Before a cluster of cells can develop into an embryo, it must first decide which end is up. But that process had never been observed in humans — until now.
For the first time, researchers have watched human ‘organizer’ cells direct the formation of an embryo’s top, bottom, front and back. They did so by developing a technique that sidesteps restrictions on research with human embryos by grafting human cells onto chicken embryos. The method, published on 23 May in Nature1, could supplant the use of human embryos in some laboratory experiments.
Organizer cells were discovered in 1924, during a series of experiments in Germany on salamanders2. A pair of developmental biologists transplanted cells from the back of one salamander embryo onto the front of another, where the cells grew into a second, conjoined salamander. This suggested that certain cells on an embryo’s back could organize their neighbours into the complex array of structures that make up an animal.
Since then, researchers have identified organizer cells in the embryos of many other species. But scientists had never observed such cells guiding early human development. Ethical guidelines and laws in many countries — including the United States — prohibit scientists from experimenting with human embryos more than 14 days old, which is about the time when organizer cells would be likely to appear.

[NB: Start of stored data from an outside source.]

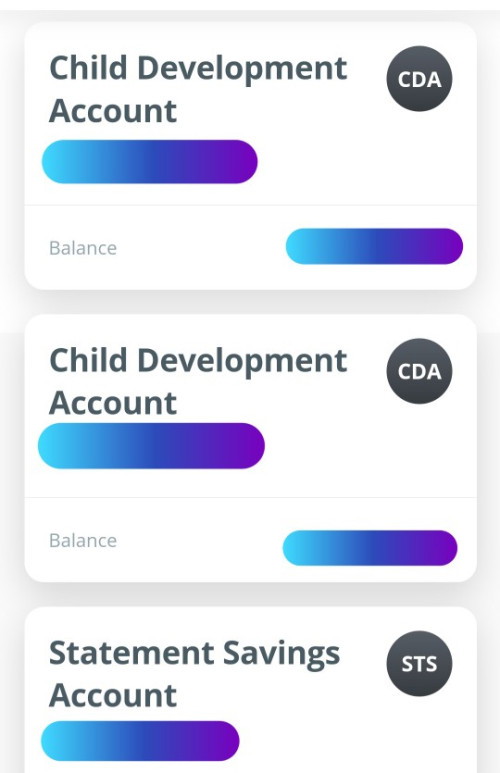
Task: Click the word Account in the second card title
Action: (x=113, y=403)
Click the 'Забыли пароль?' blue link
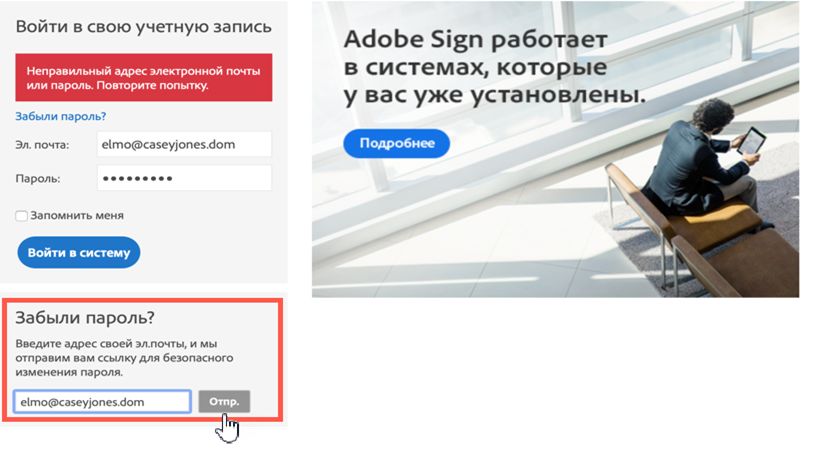Screen dimensions: 830x453 pyautogui.click(x=60, y=116)
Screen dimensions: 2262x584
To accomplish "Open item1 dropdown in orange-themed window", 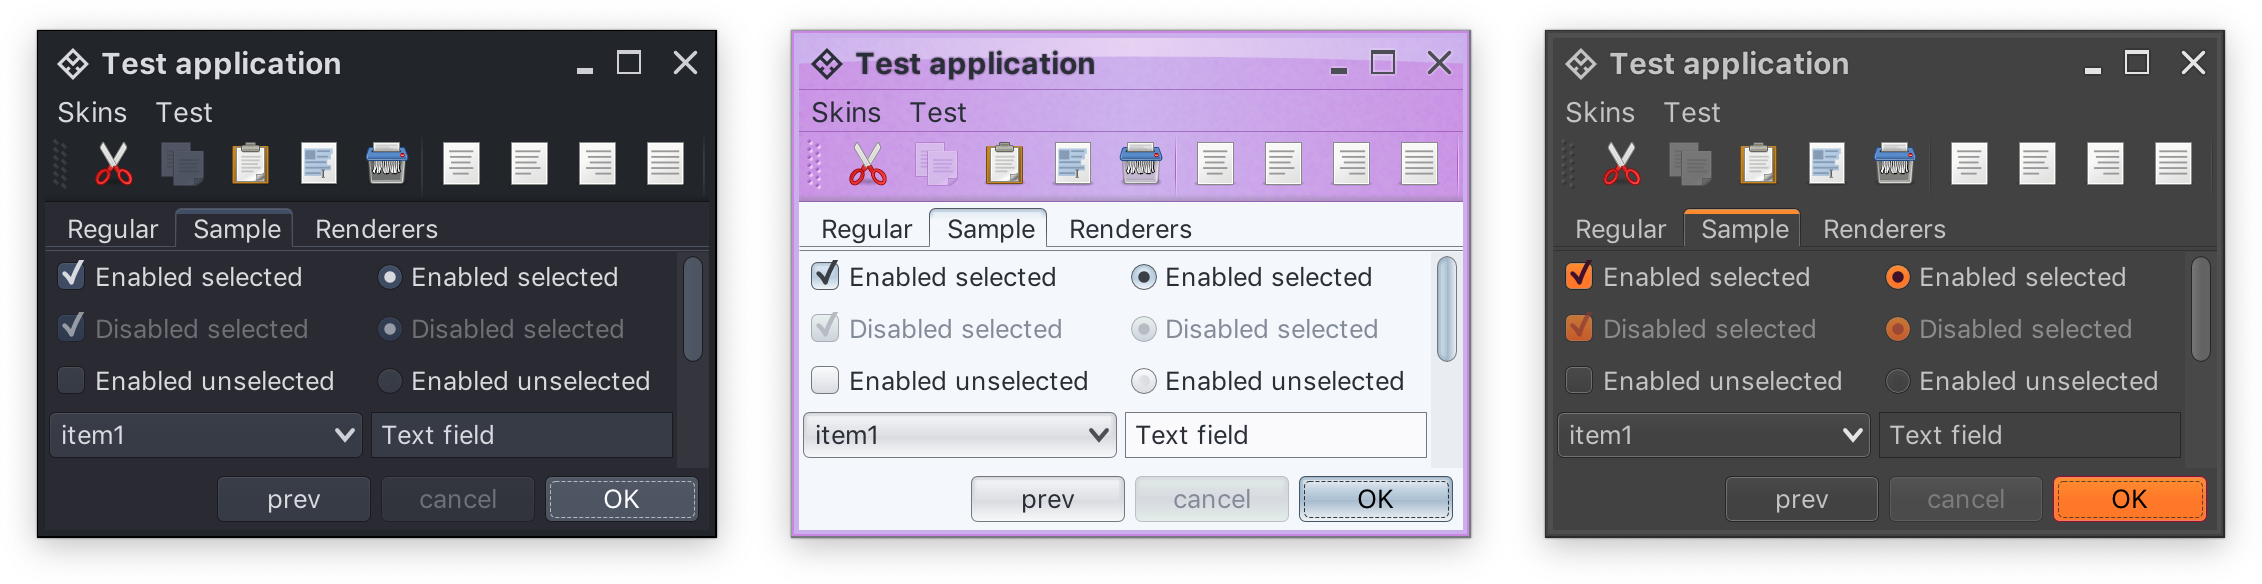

“No one knew what happens after the ball of cells attaches itself to the uterus,” says Ali Brivanlou, a developmental biologist at the Rockefeller University in New York City and lead author of the latest study.
In 2016, Brivanlou’s group was the first to grow human embryos in a dish to the 14-day mark3. But the researchers halted the work before the point at which embryos begin a complex reorganization that leads to the growth of limbs and organs. They did not see organizer cells in the human embryos before the experiment ended.
In the latest study, the team bypassed the 14-day rule by growing embryo-like structures from human embryonic stem cells. By culturing the cells on small squares just 22 millimetres across, the scientists forced the cells to organize into structures instead of spreading horizontally. They also treated the cells with a series of growth factors that stimulated them to form the various cell layers seen in early embryos. Tests revealed that the embryo-like structures included a cluster of cells that expressed genes seen in other species’ organizer cells.
Brivanlou and his colleagues then transplanted their embryo-like clusters of human cells onto 12-hour-old chicken embryos (which are the rough equivalent of a 14-day-old human embryo). The researchers found that as the modified embryos grew, the human organizer cells directed the chicken cells to differentiate and form a second chicken nervous system. That result mimics the findings of the 1924 salamander experiment, Brivanlou says, although his hybrid embryos did not live long enough to hatch.
Martin Pera, a stem-cell researcher at the Jackson Laboratory in Bar Harbor, Maine, is impressed with the study. “There’s quite a lot there that this system will lead to,” he says — including a better understanding of defects in the early development of human embryos that can lead to miscarriages, and the ability to compare the embryo-like structures with human stem-cell cultures to better define stem cells’ abilities.
The technique might also avoid the ethical issues associated with studying human embryos in the lab. “It’s a real advance — it’s beautiful this can be shown without the need of using embryos,” says Martin Blum, a developmental biologist at the University of Hohenheim in Stuttgart, Germany. “At the moment I could not think of a case where an early human embryo would be needed to answer basic questions.”
Brivanlou disagrees. “There is no substitute for studying the real embryo,” he says. “Everything else we do when we try to model kind of oversimplifies it.”
The next step, he says, is to determine how exactly the human organizer cells influence their neighbours. This could inform efforts to manipulate human stem cells into specific tissues or structures, as part of therapies to regenerate organs and tissues. “Human embryonic stem cells and eggs have all the information,” Brivanlou says. “Everything else is pushing the first domino.”
Martyn, I. et al. Nature https://doi.org/10.1038/s41586-018-0150-y (2018).
Spemann, H. & Mangold, H. Arch. Mikrosk. Anat. Entwicklungsmech. 100 (3-4), 599–638 (1924).
Deglincerti, A. et al. Nature 533, 251–254 (2016).